Commercial Development Outlook: Rebound and expansion in Northeast Florida

After the pandemic shutdown in March 2020, the commercial real estate market rebounded sharply led by industrial and retail tenants.

Northeast Florida’s commercial real estate market has been adjusting to the growth and demand resulting from the pandemic, including changes in the office workplace.

Some areas, like industrial and retail sectors, are seeing record-low vacancy rates.

The pandemic began in March 2020. The National Bureau of Economic Research soon announced, in June, that the 128-month economic expansion had ended in February.
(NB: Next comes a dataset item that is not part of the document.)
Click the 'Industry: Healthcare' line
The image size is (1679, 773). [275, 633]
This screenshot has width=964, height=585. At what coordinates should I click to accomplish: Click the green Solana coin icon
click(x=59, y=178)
The official recession didn’t last long.

In July 2021, the bureau announced the recession ended in April 2020.

That meant the two-month downturn was one of the deepest, but also one of the briefest, in U.S. history.

The Reuters news agency reported the U.S. economy contracted at a record average annualized rate of 19.2% from its peak in the fourth quarter of 2019 through the second quarter of 2020, confirming that the COVID-19 recession was the deepest going back to 1947.

It also reported the pace of recovery rebounded at a historic average rate of 18.3% between the second and fourth quarters of 2020.

Businesses and economists are watching indicators like inflation, COVID variants, supply chain problems, materials price increases and labor shortages as they figure out how to proceed.

They are moving forward, however.

In Northeast Florida, industrial and retail tenants specifically are expanding.

Consumers increased their reliance on e-commerce for ordering and delivery during the pandemic, a practice that continues. That means a steady need for more warehouse space.

As consumers ventured out as the pandemic shutdowns eased, they resumed shopping and dining out. Real estate brokers say there is more demand for store and restaurant space, especially in areas of strong housing growth.

Office-based employers faced a different challenge. First, it was how to operate their staffs remotely as they were sent home during the pandemic.

The issue then became when to bring back the office staff and how to design the workspace and workflow.

The commercial real estate market is responding to the evolving needs.

“A plausible outlook is that waves of COVID-19 continue but the U.S. economy and health system learn to manage these disruptions,” wrote the CBRE commercial real estate company in its third-quarter 2021 market report.

“This will allow room for 5% GDP growth in 2022, as business investment and consumer activity normalize.”